Research Papers and ongoing investigations
Peer-reviewed work, work-in-progress papers, and research-grade builds. Status reflects publication or interim findings.
Currently working on
A reliability-first reinforcement learning framework for small language models in code generation. Designed for embedded and resource-limited settings where models must run on a single GPU or CPU and binary test rewards are too sparse to train reliably.
- Targets small language models (≤1.5B parameters) for embedded and on-device toolchains. Binary rewards collapse at this scale because near-miss generations all look like zero, so PPO regresses below SFT on a 1.3B model.
- Introduces a partial-credit functional reward that grades five stages of progress: syntax valid, runs without crash, produces output, and then proportional credit for tests passed. This makes near-miss generations distinguishable to PPO. The combined objective adds a Bandit static-analysis term as a safety guardrail with weights R = 0.6·R_func + 0.4·R_sec.
- Found that a binary-to-partial-credit curriculum outperforms partial-credit training from scratch. PPO-continue, which warm-starts from a binary-reward checkpoint, lifted syntax validity to 63% and ≥1-test-pass to 9% on stdin-style APPS+. Partial-credit from scratch did not surpass the binary baseline within statistical confidence intervals.
- Built on DeepSeek-Coder-1.3B with LoRA, 6.3M trainable parameters, trained on a single NVIDIA V100 16 GB. Evaluation on 100 held-out APPS+ prompts under a strict sandboxed judge.
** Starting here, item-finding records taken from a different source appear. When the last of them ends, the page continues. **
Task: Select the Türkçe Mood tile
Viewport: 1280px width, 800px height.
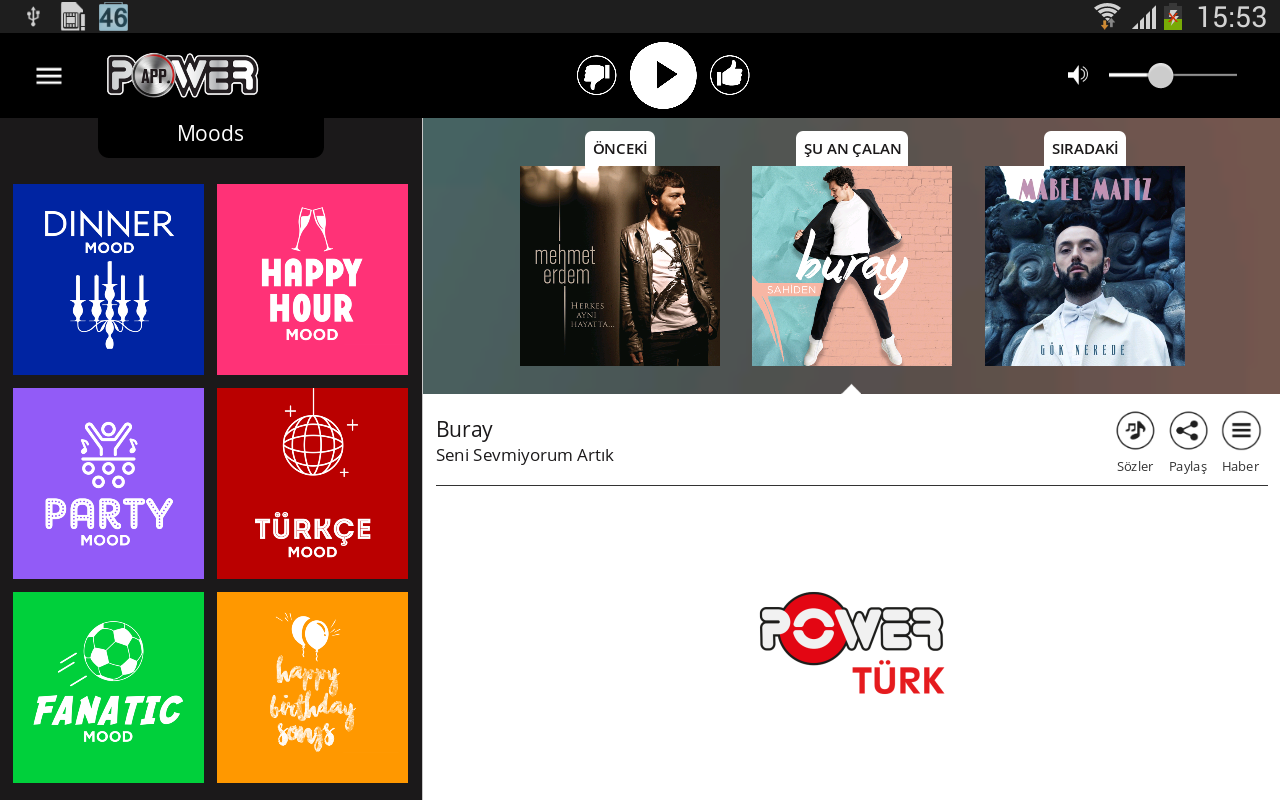Action: 312,483
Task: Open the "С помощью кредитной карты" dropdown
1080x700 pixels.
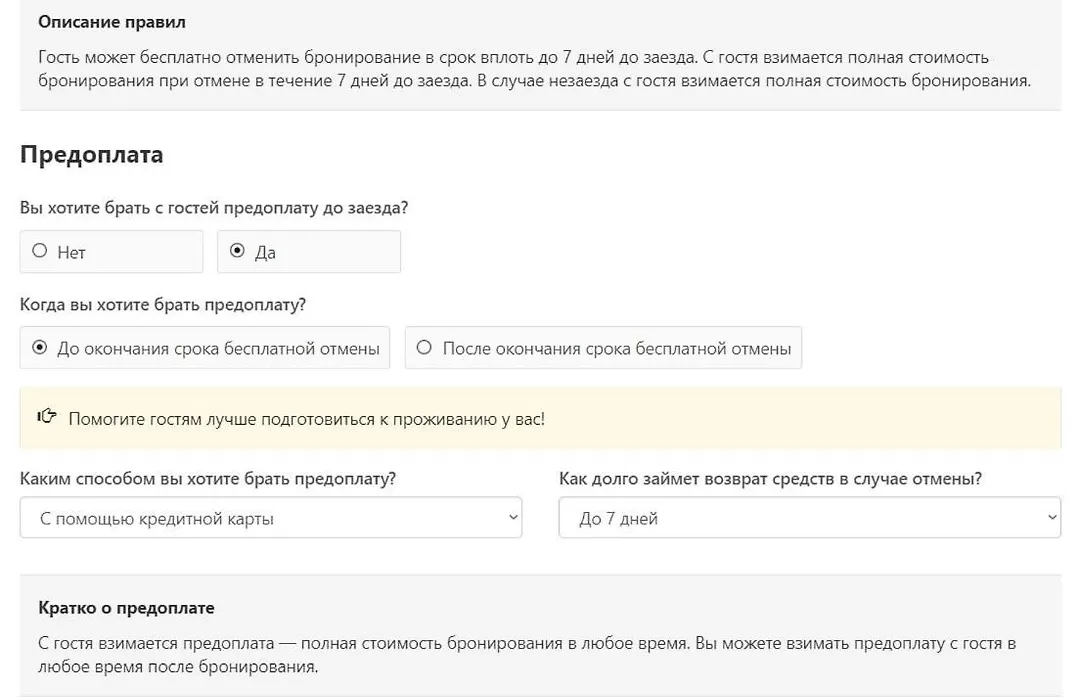Action: (x=271, y=517)
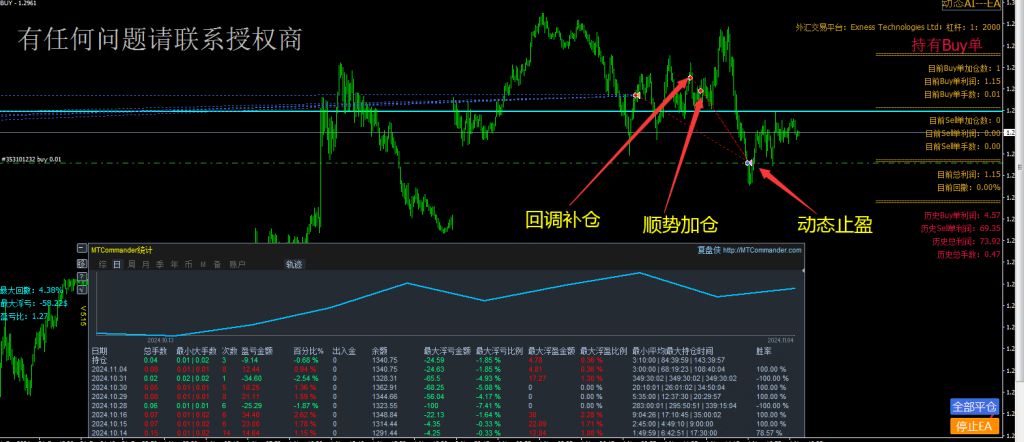Select the 轨迹 view tab
1024x442 pixels.
[292, 265]
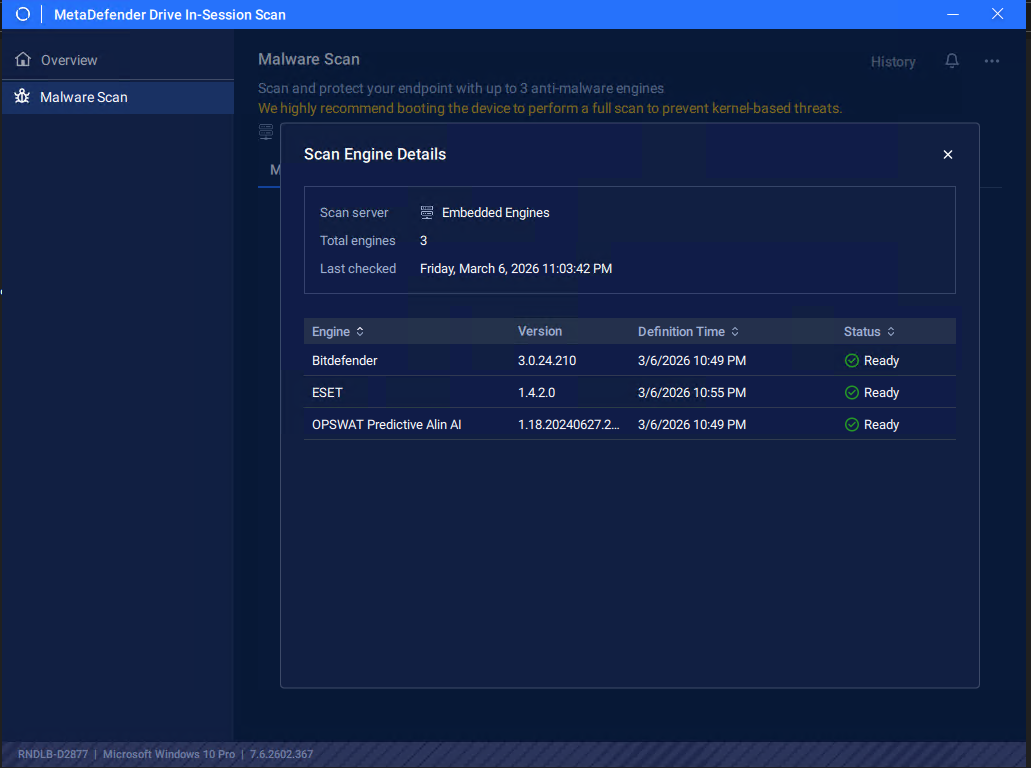1031x768 pixels.
Task: Click the MetaDefender app logo in title bar
Action: pos(23,14)
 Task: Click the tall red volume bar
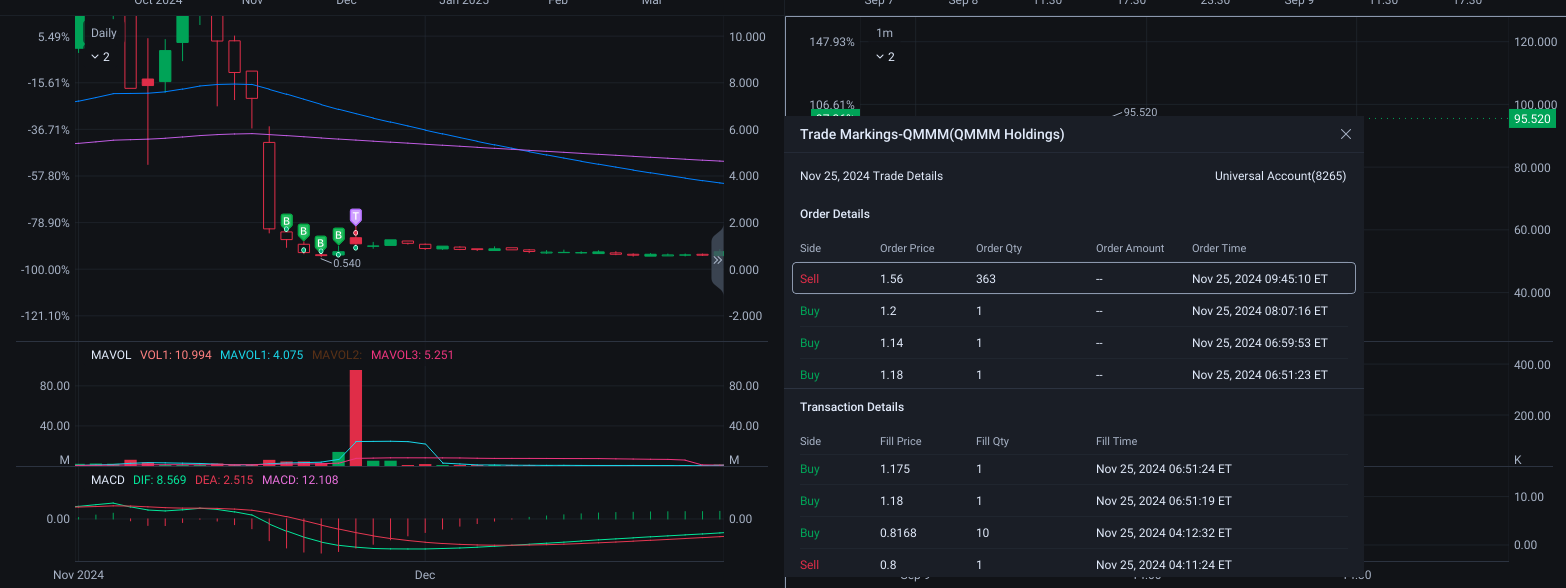[x=356, y=418]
- Accepted as a WIP paper at the 27th ACM SIGPLAN/SIGBED LCTES 2026, co-located with PLDI 2026 in Boulder, Colorado.
- Won the John Sr. and Kimlyn Patishnock Undergraduate Research Award at the Penn State Undergraduate Exhibition for Excellence in Information Literacy. Indexed on EmergentMind as a canonical reference for partial-credit functional reward in code generation.
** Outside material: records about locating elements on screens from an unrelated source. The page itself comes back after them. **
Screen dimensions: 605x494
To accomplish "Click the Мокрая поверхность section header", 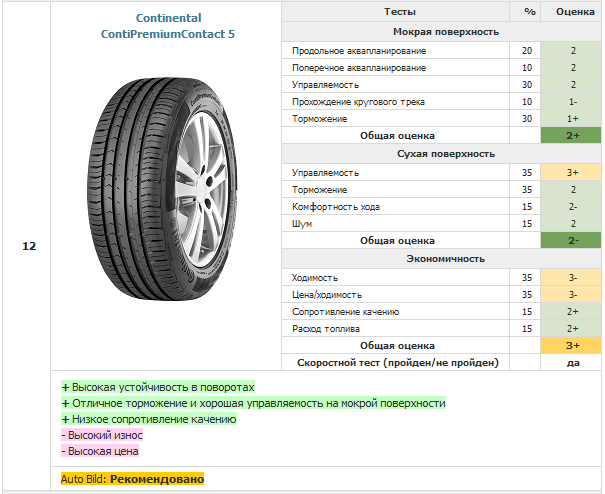I will click(x=446, y=32).
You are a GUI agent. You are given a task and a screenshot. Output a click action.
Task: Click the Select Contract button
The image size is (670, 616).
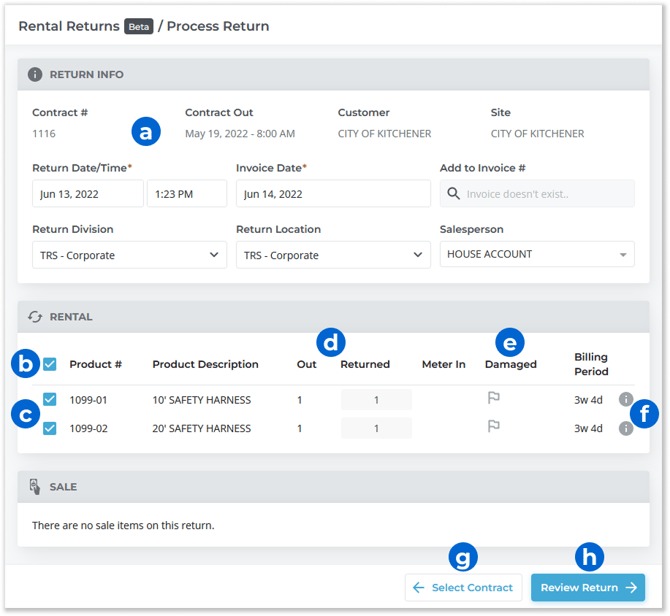[x=464, y=588]
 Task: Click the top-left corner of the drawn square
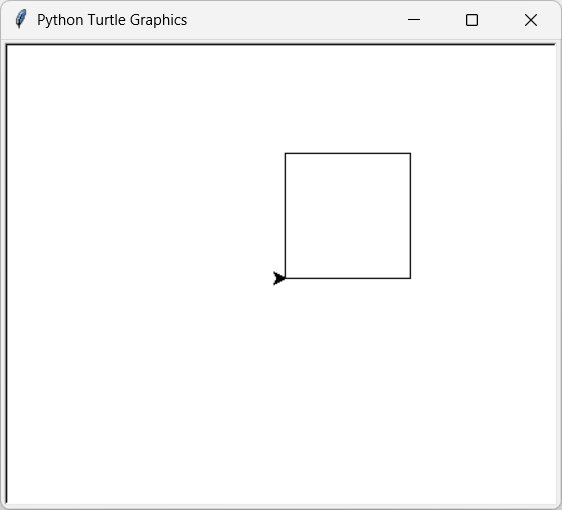[285, 153]
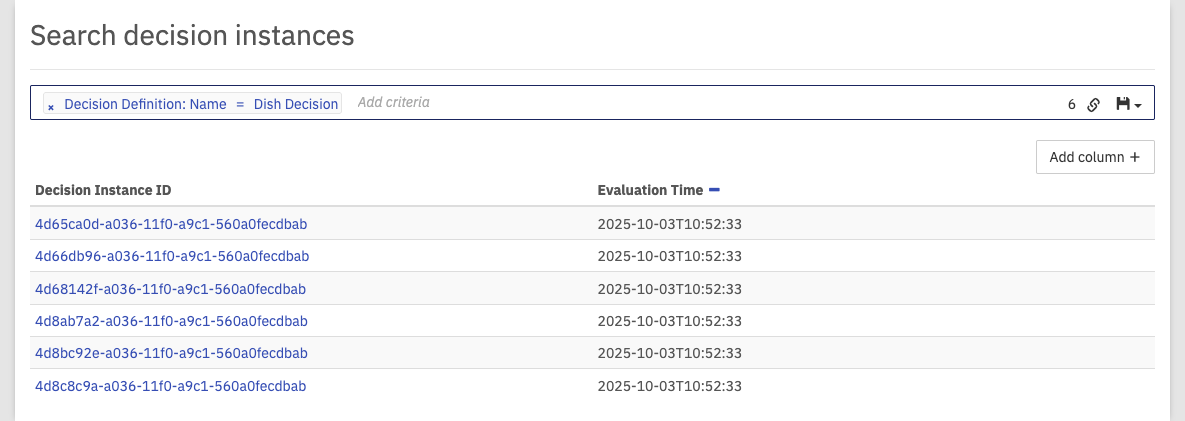Screen dimensions: 1185x421
Task: Open decision instance 4d8c8c9a
Action: (170, 385)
Training and calibrating traffic forecasters so predictions minimize operational cost like SLA violations and over-provisioning, not statistical error. Evaluated end-to-end on real backbone traffic with multi-seed paired comparisons against modern baselines.
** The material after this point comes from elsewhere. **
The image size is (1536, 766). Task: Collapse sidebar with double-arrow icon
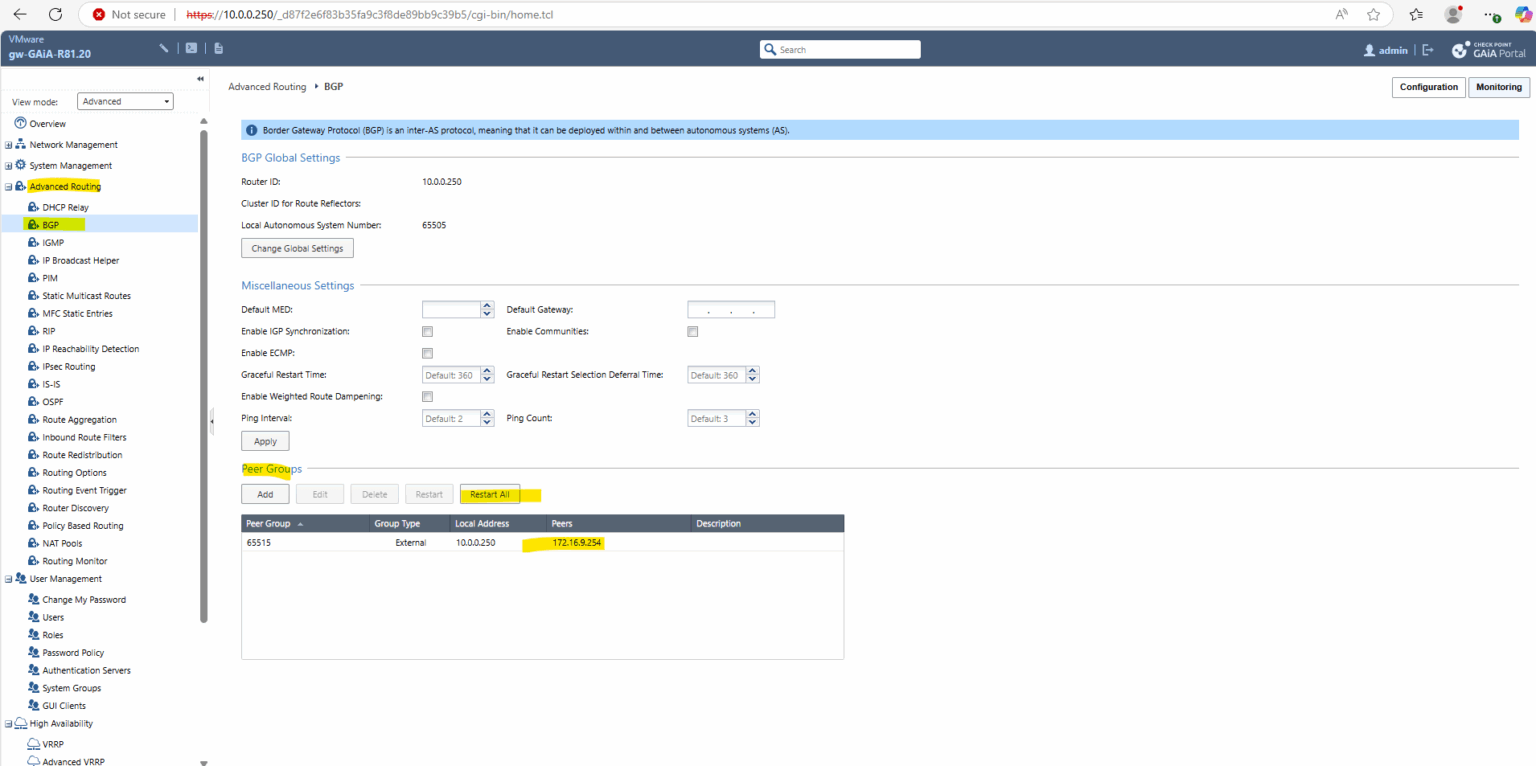200,78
- Operator-cost-aware evaluation framework. A 2D evaluation matrix over training cost ratio and operator cost ratio, with bootstrap confidence intervals and 5-seed paired comparisons against MSE. This is the methodological scaffolding that makes every downstream finding legible.
- Cusp-linear (L1) asymmetric loss dominates squared asymmetric loss across the entire operator-cost matrix. Established empirically with tighter confidence intervals, deeper wins, and a saturation point at α=20 that squared loss does not exhibit. Connects to and empirically validates the Eramo 2020 argument.
- Match-your-loss-to-your-cost principle. Under L1, optimal training α tracks operator α along the diagonal. Under squared loss, the diagonal stretches. Explained by loss-consistency theory from Gneiting 2011.
- Conformal calibration for distribution-free coverage. Conformalized quantile regression and adaptive conformal inference (DtACI) layered on top of the asymmetric-loss-trained forecaster, giving finite-sample coverage guarantees on the provisioned interval.
- Pareto frontier of training ratios. Different operator cost structures trace different optimal training points. No single forecaster is best for all operators.
- Real backbone evaluation. Currently Abilene, with GÉANT and CESNET-TimeSeries24 in the pipeline. Synthetic 12-node topology kept only as a sanity check. Baselines include MSE, pinball/quantile loss, LSTM, and a deeper bench (PatchTST, iTransformer, DCRNN, Chronos) as the experiment matrix expands.
Selected past work
Using LLM explanations as a training signal to detect and fix Java performance bugs, not just labels. Peer-reviewed at the 7th IEEE International Conference on Artificial Intelligence Testing (AITest 2025) with a 31.6% acceptance rate.
- The deeper idea: training an LLM to explain a performance bug, not just classify it, produces a stronger detection signal than label-only fine-tuning.
- Curated a dataset of 490 performance bugs across 17 Defects4J projects, organized into a 5-category taxonomy: algorithmic, memory, CPU, redundant computation, and I/O. Standard 80/20 train/test split.
- Fine-tuned GPT-4o-mini to produce explanations alongside predictions. Detection accuracy lifted from 67.3% baseline to 83.7% after fine-tuning, and F1 from 64.6% to 82.3%.
- Released the full reproduction stack: extraction scripts for Defects4J, fine-tuning scripts, evaluation harness, and a CLI for running the detector on arbitrary Java files.
- Shipped an interactive project site and conference presentation alongside the code.